For me also if I set default monitor refresh rate of 165Hz the memory remains at full speed.
If I drop refresh rate to 144Hz them memory clock drops.
I was ones reading that it could be due to the fact that the VRAM does not support intermediate voltage and frequency levels.
and/or with the physical layer drivers (for the pixel clock) and so if more cables have to be driven, the vram is also bumped up.
for amd, i suppose, there is little to gain from idle power consumption compared to average gaming.
maybe there are some optimization for few use cases. all others are just full clock..
I test the Ryzen 5 2500U, Ryzen 5 3500u and Ryzen 5 4600H... If you install any APU driver, and close manually Radeon Software in task manager, you can Double battery duration
If the cards gets over 53C is when the fans will start to spin and will stop when it reaches 45C. The cooler is just not open/big enough on your 5700XT to dissipate the heat.
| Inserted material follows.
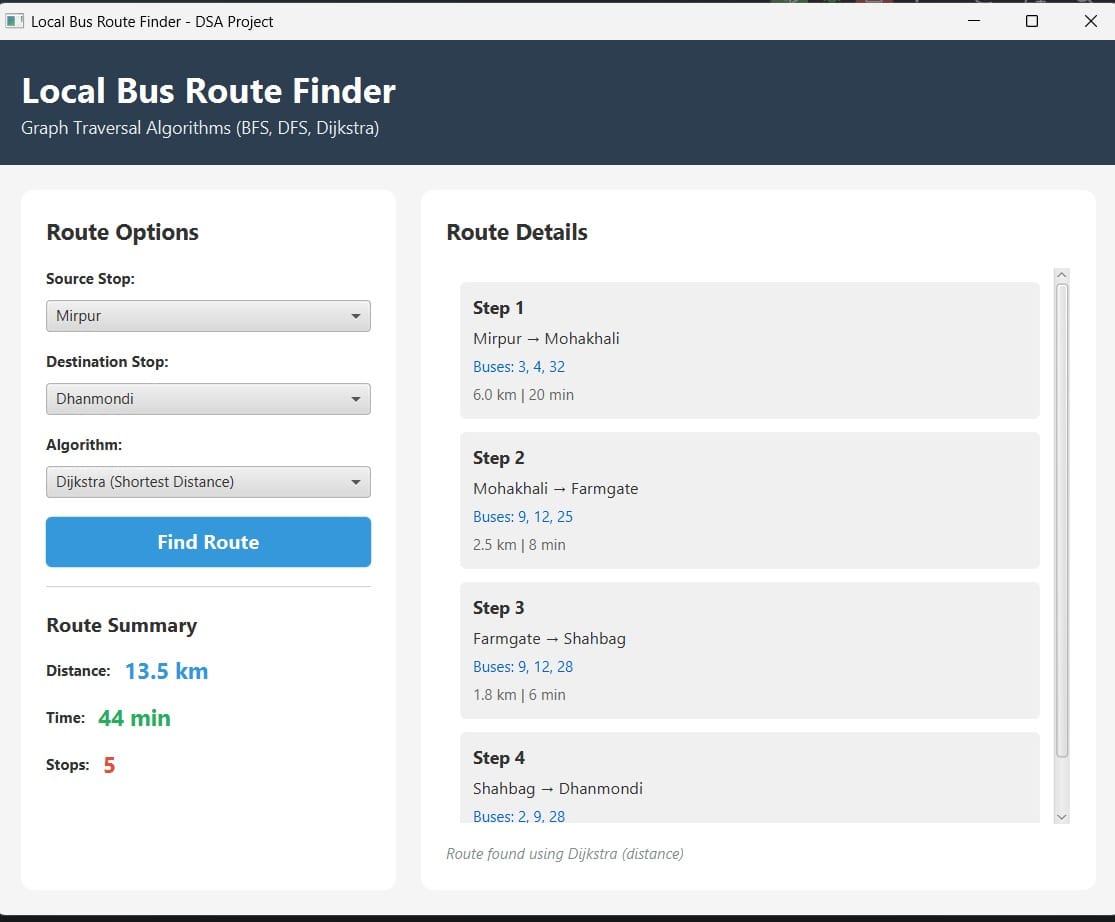The width and height of the screenshot is (1115, 922).
Task: Close the Local Bus Route Finder window
Action: (x=1090, y=21)
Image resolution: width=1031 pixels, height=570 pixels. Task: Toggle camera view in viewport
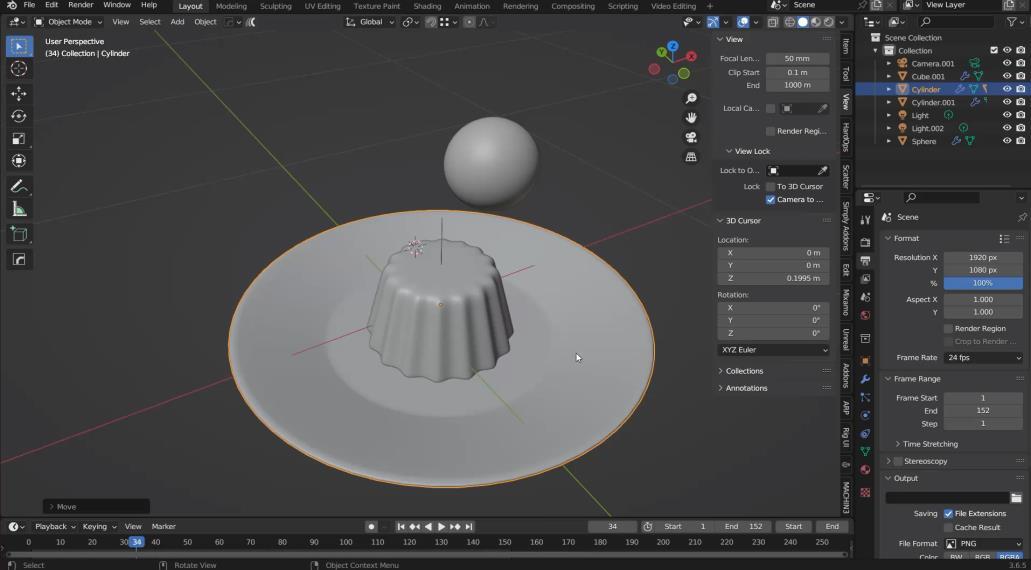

You could try putting a low RPM fan to blow over the card, so it doesn't start its own.
If you EVER wonder why AMD has a bad driver reputtaion - this is it! They always spend the first 9-12 months of a new arch wrestling with big CTD bug , and then spend the next two years attempting to fix the sea of "annoying, but not game-breaking" driver bugs. :D
At this point, Intel has a better Windows driver team than AMD does!
I am agnostic to AMD or Nvidia cards as long as they are good value for money. Driver problems/ bugs will always persist. If you think Nvidia is better, then by all means, please stick to Nvidia. FYI, there are still quite a few reports of blacking out RTX 3xxx series cards and only resolved through under clocking. Nvidia appears to have "solved" the problem by means of a driver update, but in reality, some of these cards need a BIOS level update due to reduce aggressiveness of the clock speed boost mechanism. So it all boils down to silicon lottery for potential RTX 3xxx buyers. Between minor software bug vs one that is potentially hardware related, I am happy to stick with a minor software annoyance.